Y no es necesario ir a rincones muy lejanos del mundo para encontrar ignorancia. Aquí nomás hay muchos, muchísimos jóvenes y no jóvenes que no saben quién es Napoleón, aunque les suene el nombre. Y no hablemos de Hegel. Es uno de los casos, pocos, debo reconocerlo, en que felicito y agradezco a la ignorancia.
A mi edad... He comenzado a olvidar nombres, de un modo alarmante. Algunos tengo que anotarlos, cuando sé que puedo llegar a necesitarlos. Debería hacerlo con todos. Pero si los anoto en papeles sueltos, en una hoja cualquiera de mis cuadernos, no me sirve. Debería tener una libreta específica, para llevar siempre conmigo y así saber dónde tengo que acudir en busca de un nombre que ha desaparecido de mi mente. ¿Pero qué nombres anotar ahí? ¿Cómo puedo saber de antemano qué nombre voy a olvidar?

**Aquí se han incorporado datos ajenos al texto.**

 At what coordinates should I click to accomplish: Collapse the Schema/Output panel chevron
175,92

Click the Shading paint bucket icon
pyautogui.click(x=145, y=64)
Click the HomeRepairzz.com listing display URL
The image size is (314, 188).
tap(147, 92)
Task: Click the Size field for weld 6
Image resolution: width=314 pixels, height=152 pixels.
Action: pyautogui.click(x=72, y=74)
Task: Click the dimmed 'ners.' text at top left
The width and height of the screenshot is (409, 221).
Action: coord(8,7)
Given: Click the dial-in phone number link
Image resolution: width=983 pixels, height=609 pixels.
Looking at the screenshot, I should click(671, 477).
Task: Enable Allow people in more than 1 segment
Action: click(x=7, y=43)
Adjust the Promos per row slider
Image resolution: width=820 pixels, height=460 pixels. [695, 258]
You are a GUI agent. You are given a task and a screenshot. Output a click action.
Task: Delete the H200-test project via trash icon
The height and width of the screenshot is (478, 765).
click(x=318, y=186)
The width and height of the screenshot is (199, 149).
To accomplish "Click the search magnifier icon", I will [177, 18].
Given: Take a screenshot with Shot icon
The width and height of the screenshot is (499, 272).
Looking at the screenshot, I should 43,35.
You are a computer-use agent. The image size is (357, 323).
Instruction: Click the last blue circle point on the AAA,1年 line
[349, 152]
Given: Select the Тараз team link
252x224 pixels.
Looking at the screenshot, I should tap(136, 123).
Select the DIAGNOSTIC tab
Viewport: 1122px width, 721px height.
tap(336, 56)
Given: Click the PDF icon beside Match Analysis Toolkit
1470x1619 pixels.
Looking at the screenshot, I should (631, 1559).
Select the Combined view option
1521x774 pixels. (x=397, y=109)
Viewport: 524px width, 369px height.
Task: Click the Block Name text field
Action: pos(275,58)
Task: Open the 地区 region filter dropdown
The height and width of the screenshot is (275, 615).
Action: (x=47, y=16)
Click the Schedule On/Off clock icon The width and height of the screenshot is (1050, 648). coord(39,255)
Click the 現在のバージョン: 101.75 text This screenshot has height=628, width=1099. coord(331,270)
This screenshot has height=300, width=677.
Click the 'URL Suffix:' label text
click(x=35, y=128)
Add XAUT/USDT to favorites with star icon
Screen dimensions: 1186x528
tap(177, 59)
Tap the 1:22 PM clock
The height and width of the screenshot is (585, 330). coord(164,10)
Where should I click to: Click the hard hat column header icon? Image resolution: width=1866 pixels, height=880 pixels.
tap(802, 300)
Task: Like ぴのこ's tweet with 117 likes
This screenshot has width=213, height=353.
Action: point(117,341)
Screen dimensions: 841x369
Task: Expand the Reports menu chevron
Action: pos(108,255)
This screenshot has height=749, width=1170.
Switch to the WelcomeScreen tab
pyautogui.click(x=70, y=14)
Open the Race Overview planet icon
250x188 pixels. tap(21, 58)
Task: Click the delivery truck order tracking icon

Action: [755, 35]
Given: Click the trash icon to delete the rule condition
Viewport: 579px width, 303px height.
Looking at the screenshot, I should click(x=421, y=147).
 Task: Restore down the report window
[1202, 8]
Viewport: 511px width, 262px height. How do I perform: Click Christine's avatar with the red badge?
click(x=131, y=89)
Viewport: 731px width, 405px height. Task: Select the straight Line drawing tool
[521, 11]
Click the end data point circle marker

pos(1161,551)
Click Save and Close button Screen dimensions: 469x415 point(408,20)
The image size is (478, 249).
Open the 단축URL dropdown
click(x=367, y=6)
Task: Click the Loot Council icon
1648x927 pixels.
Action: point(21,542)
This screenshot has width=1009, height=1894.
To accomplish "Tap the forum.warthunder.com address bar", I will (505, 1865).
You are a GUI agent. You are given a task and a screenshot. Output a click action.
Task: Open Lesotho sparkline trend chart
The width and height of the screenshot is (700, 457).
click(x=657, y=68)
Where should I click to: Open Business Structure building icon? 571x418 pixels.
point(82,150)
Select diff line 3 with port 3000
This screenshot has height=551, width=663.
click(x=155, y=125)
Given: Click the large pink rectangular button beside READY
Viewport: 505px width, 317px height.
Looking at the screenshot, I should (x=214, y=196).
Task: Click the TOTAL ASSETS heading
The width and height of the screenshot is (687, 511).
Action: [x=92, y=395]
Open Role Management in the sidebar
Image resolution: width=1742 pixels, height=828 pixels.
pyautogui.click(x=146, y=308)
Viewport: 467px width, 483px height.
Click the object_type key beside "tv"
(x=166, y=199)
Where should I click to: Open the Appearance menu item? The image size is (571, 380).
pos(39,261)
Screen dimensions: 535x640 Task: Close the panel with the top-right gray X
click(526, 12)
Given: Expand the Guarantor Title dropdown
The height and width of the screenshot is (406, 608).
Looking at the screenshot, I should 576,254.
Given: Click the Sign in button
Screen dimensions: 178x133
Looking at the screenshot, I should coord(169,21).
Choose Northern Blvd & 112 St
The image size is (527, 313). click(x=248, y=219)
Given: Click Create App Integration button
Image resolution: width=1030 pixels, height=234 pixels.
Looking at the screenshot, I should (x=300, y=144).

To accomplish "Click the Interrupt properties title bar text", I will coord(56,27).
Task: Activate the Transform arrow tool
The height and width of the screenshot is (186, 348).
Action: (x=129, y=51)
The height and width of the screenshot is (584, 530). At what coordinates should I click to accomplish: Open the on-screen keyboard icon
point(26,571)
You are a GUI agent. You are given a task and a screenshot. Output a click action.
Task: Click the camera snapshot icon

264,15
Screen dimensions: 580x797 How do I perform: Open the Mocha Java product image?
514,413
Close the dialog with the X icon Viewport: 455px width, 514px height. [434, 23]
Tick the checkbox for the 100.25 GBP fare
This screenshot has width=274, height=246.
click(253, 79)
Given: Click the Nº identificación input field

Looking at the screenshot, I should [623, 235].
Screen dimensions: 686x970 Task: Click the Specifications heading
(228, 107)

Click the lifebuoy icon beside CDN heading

Los que olvidé una vez, es lo más probable que vuelva a olvidarlos. O los nombres de cosas, sitios o personas que sé que necesitaré en algún momento. En cuanto al método de archivo: no debería usar el orden alfabético, que no tiene ninguna pertinencia aquí. Más bien un orden temático, bien pensado.
Y este orden me revelaría, al fin, como un beneficio marginal pero de suma importancia, la estructura de mis intereses y de mi pensamiento.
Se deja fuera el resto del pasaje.